Today, Ms Silichai has new hope thanks to a joint programme between FAO and Thailand's Department of Public Welfare, which trained her to cultivate mushrooms. Now, she doesn't just produce and sell them - she also teaches other disabled people how to grow them too.

"My life has totally changed and my disability is not a problem any more. I used to keep myself in my room. I thought I was nothing. But when I came to the training, the ability that was inside came out. I can do many things, not just mushroom cultivation" she proclaimed with a big grin.

Silichai added that she and the other trainees "now have hope for a brighter future... We will be carried over the difficulties and obstacles placed in our way by people who don't understand our difficulties."

Another graduate of the programme, Suphol Noivong, helps to support his wife and five-year-old son with his mushroom business. He said that he had doubts he would even be accepted into the program. His enthusiasm won over the selection committee, which received 4,000 applications. Within one year of graduating, he has already set up two mushroom houses.

The programme has had another exciting, but unplanned result. Some of the men and women who met in the course fell in love, got married and set up their own mushroom enterprises.

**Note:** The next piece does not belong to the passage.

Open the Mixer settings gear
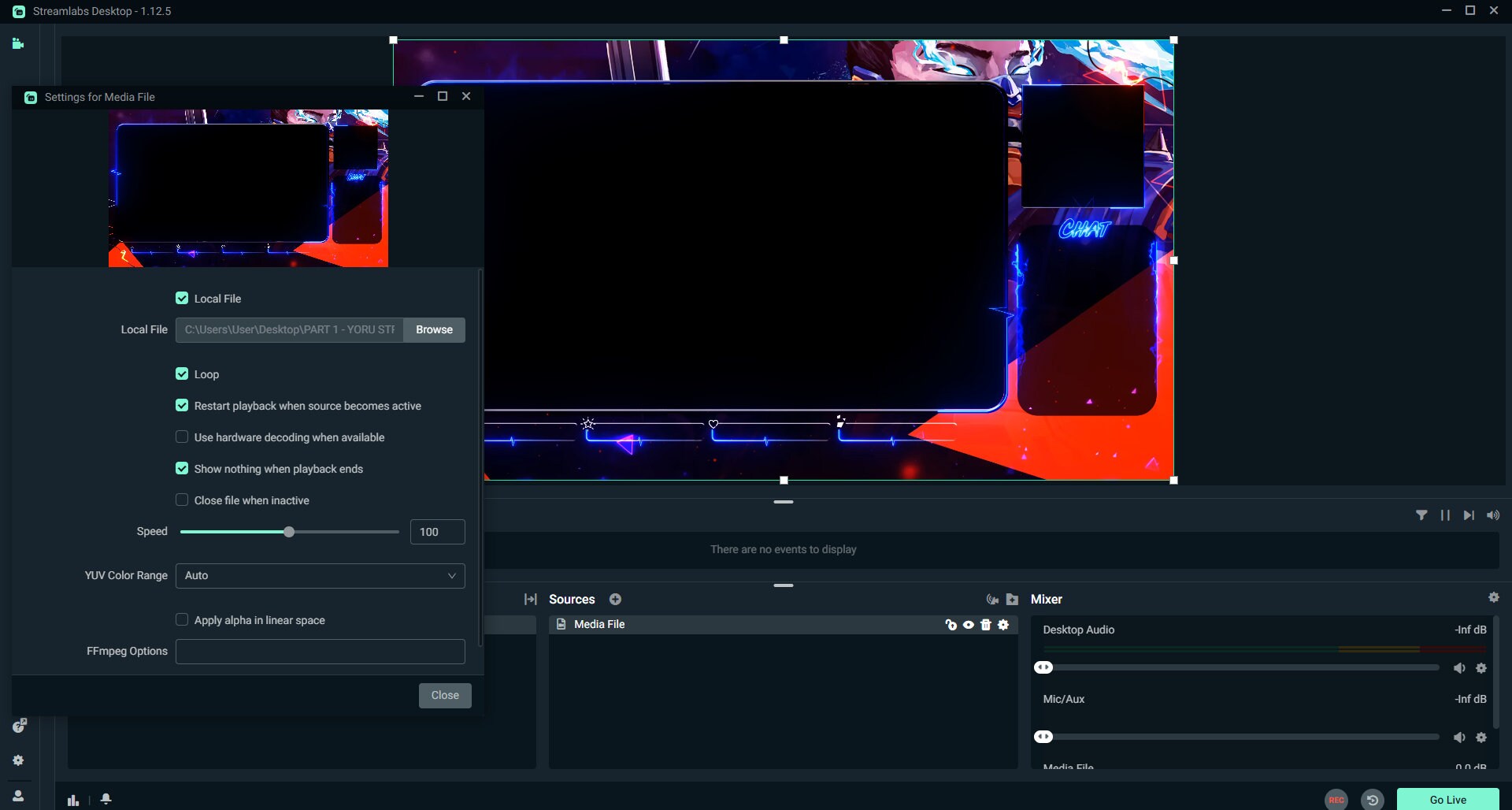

The 60-day course teaches the basics of producing, processing and selling mushrooms, as well as how to build a mushroom house that will guarantee the necessary dark and moist conditions. Course participants range from 20 to 35 years old and they suffer from disabilities that include visual and hearing impairments, amputated limbs, as well as the effects caused by polio and car accidents.

Mushrooms were chosen because they are easy to sell at the market and because they are a staple of the Thai diet. They can be cultivated by physically and mentally disabled people and mushroom farms can be started at a very low cost and generate income quickly.

A major part of the programme includes motivational training. The trainees learn more about themselves and about others and their disabilities. They learn to accept who they are and are empowered with a "can do" attitude. The programme also teaches them about setting limits and not letting other people tell them what they can or cannot do.

Oradee Silichai, the young woman who became a trainer, tells her students: "Do not think you have no ability. Everybody has skills, it is up to you to decide to use them or not. Now, the world has opened more opportunities for us. The door is open for us to enter and follow our dreams."

"Seeing the participants grow is very exciting," said Lawrence Jacobson, the FAO focal point for disability matters. "Watching these people apply themselves, you realize that their abilities, energy and resourcefulness are truly without limits."